The United States Chamber of Commerce, a political and lobbying group intimately connected to the highest echelons of American finance and business, sent a delegation of around a dozen corporate executives to Cuba on May 27. The three-day trip, the first visit by the Chamber since 1999, was intended to assess the pace of growth in the Cuban private sector and the environment for foreign investors, and to lay the groundwork for US investment and activity in the island, which has lagged behind that of its rivals in Europe and Asia.

Besides Chamber president Thomas J. Donahue, the US delegation included Steve Van Andel, chairman of Amway, a company specializing in direct sales of personal and home care products, and Marcel Smits, CFO of Cargill, the largest privately held company in the US, with interests primarily in agriculture and commodity trading. Both companies would stand to gain much from the lifting of the US embargo, Cargill from cheap labor available in Cuban agriculture, and Amway from an extension of its direct marketing model to the hundreds of thousands of Cubans laid off from state companies and left to fend for themselves as cuentapropistas or self-employed.

While in Cuba, Donahue and his cohort held meetings with Bruno Rodríguez, Cuban minister of foreign affairs, and Rodrigo Malmierca, minister of foreign trade and investment—one of the leading architects of Cuba’s privatization and investment law changes. Chamber representatives also spoke with Cuban president Raúl Castro, after which Donahue said, “It was positive and we expect to talk again.”

In the capital, Donahue addressed a group of government officials and students at the University of Havana, selling the virtues of free markets and private enterprise, and urging the Cuban government to extend the legal and social changes ushered in since 2011 by the administration of Raúl Castro. Donahue stated, “The more Cuba can do to demonstrate its commitment to reform, and the more it can do to address and resolve disputes in our relations, the better the prospects will be for changes in U.S. policy.”

Donhaue’s advice is essentially that of an envoy from a section of the US ruling class, which is currently conducting a high-level push for a normalization of relations with Cuba. On May 19, a group of advocates for more-open relations issued an open letter calling on US president Barack Obama to extend licensed travel and allow more types of trade with Cuba. The signatories of the letter include:

• John Negroponte, former director of national intelligence

• Retired Brigadier General John Adams, once Army chief of staff for intelligence

• Andres Fanjul, of the Fanjul family sugar empire

• Former NATO supreme allied commander Admiral James Stavridis

• Enrique Sosa, former president of Dow Chemical North America

• Joe Arriola, former manager of the City of Miami

• Jorge Peréz, CEO of real estate company the Related Group

Former US secretary of state Hillary Clinton wrote in a book to be released June 10 that she pushed the Obama administration to normalize relations, saying that the embargo was “holding back our broader agenda across Latin America.”

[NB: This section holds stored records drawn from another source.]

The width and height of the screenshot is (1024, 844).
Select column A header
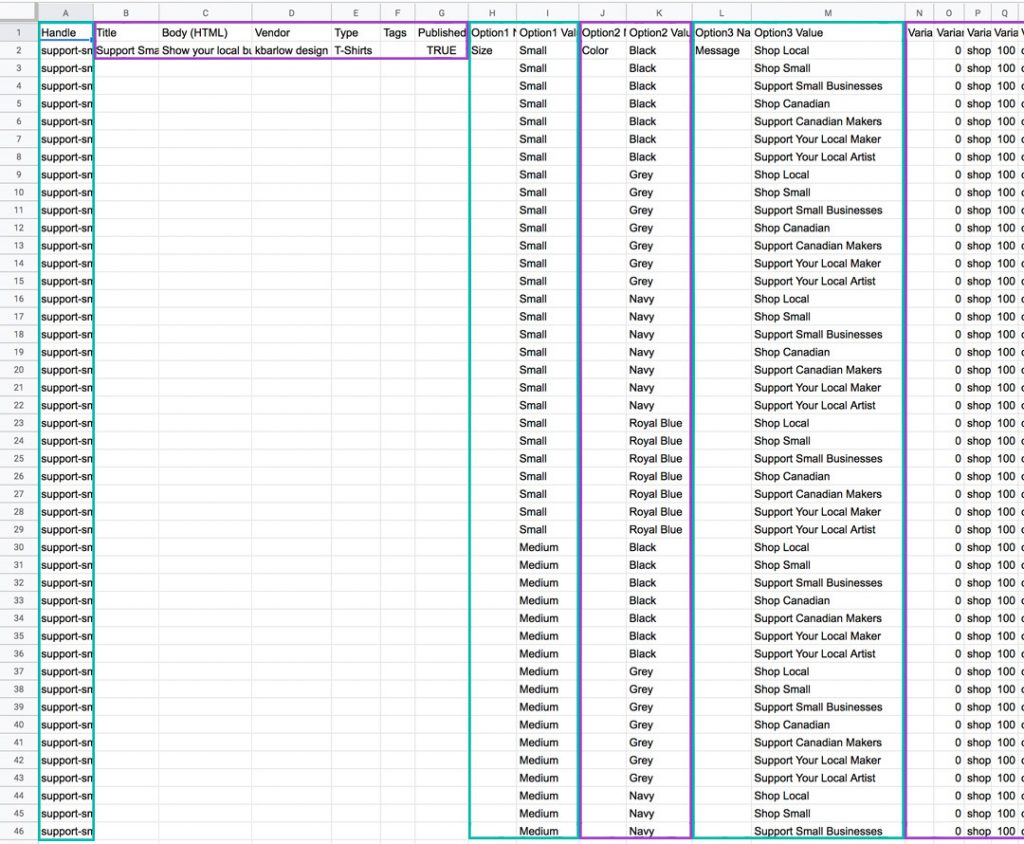click(x=66, y=11)
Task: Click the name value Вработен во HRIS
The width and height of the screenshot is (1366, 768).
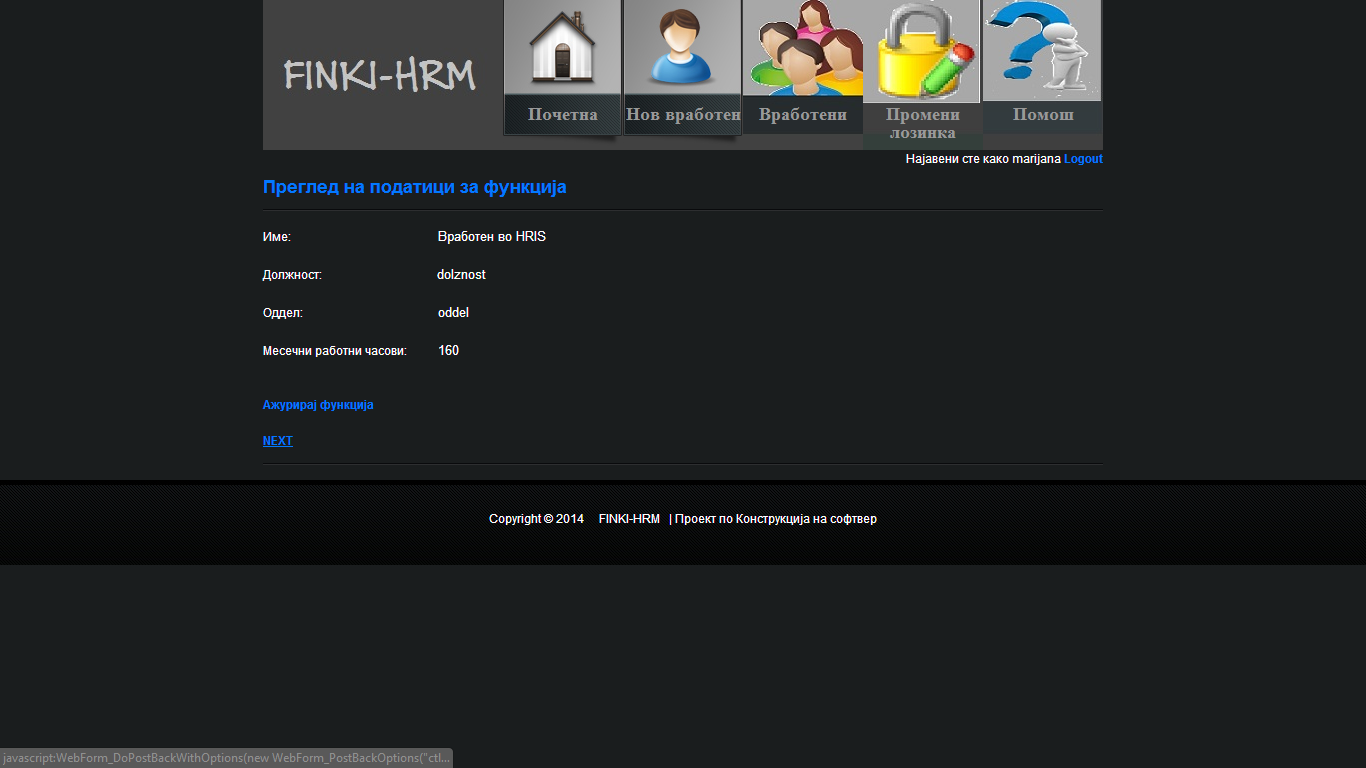Action: click(x=492, y=237)
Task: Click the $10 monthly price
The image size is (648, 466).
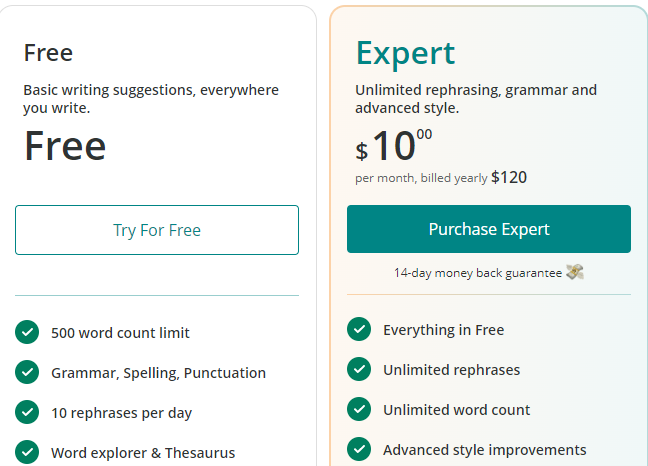Action: point(394,146)
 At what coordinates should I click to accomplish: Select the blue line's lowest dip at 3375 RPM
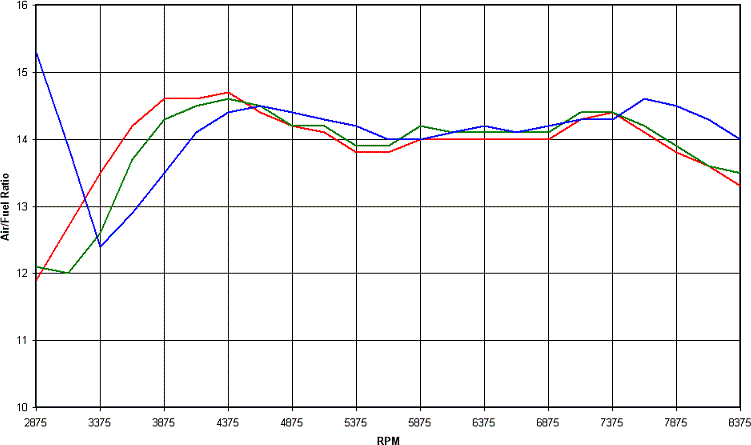tap(100, 246)
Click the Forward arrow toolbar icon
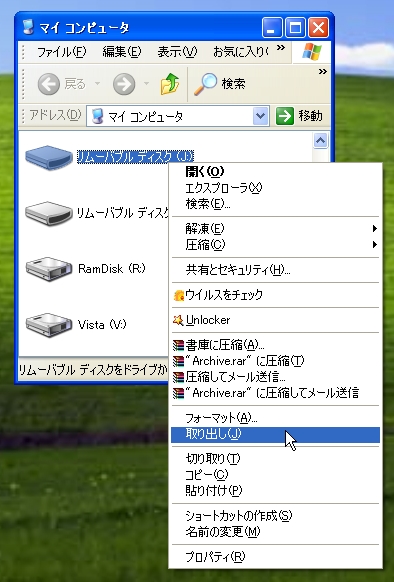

This mixture of Cuban-American business figures and State Department, military, and intelligence operatives indicate the high degree of integration between the US state and corporate interests, and the importance to which American capitalism assigns a change in the US-Cuba relationship after the decades-long embargo.

The key impetus for this reevaluation has been the actions of the Cuban government under Raúl Castro. The Sixth Party Congress held in 2011 under his watch introduced around 300 measures to reverse the radical reforms instituted by the petty-bourgeois nationalist regime following its seizure of power in 1959. This has led to the shedding of jobs in state companies, vast changes to employment and investment laws, ending of subsidies for basic goods and foodstuffs, reductions in social welfare, and the preparation of a currency unification that will likely lead to the shuttering of unprofitable state enterprises.

These measures, particularly the investment law, along with a free trade zone to be opened in the new port complex at Mariel, have business interests in the US licking their chops at the prospect of huge profits from the use of low-cost Cuban labor. The regime has created an enormous pool of potential labor for the trade zone. During his trip, Donahue characterized Cuba as “fundamentally different in terms of the number of people that are operating under the private system...not working for the government.” With further reduction in state social welfare provisions, interest in jobs at the port complex will likely rise.

Poverty in Cuba has increased drastically in recent years. Economist Carmelo Mesa-Lago has estimated that Cuban social spending has dropped from 37 percent of GDP in 2007-2008 to 30 percent and has resulted in cuts to education and health care. The poverty rate in Cuba is estimated at 26 percent of the population. Mesa-Lago estimates that Cuban purchasing power has eroded by 73 percent since 1989, the year Soviet subsidies ended.

US business interests been hampered by the US trade embargo and have mostly had to sit aside and watch as rivals in China, the Netherlands, Spain, Brazil, Russia, Canada, Mexico, and Venezuela conduct the majority of business with the island nation just 90 miles off America’s shore.

For their part, the Cuban elite around Castro and the Cuban Communist Party are tired of the relative deprivation they have had to endure sitting at the top of the impoverished country and are eager to live more like a Fanjul or a Peréz in Miami. From their perspective, the ideal outcome would be something like the current Chinese regime, with a political monopoly by the Communist Party, and with a fully functioning market economy and private ownership of the means of production.

Like the former Soviet bureaucrats who dismantled the USSR, what the Cuban ruling elite fail to understand is that US imperialism is not looking for partners, but is intent on total domination, with an eye toward returning the island to its former colonial status, just as it is moving to reduce Russia to a semi-colony in preparation for a showdown with China. The “pivot to China” is no doubt playing a role in US discussions on Cuba, since it is currently one of Cuba’s largest trading partners. It would stand to play an even larger role due to the new Mariel port, which was built to support ships going through the expanded Panama Canal, and would facilitate trade between China and Latin America.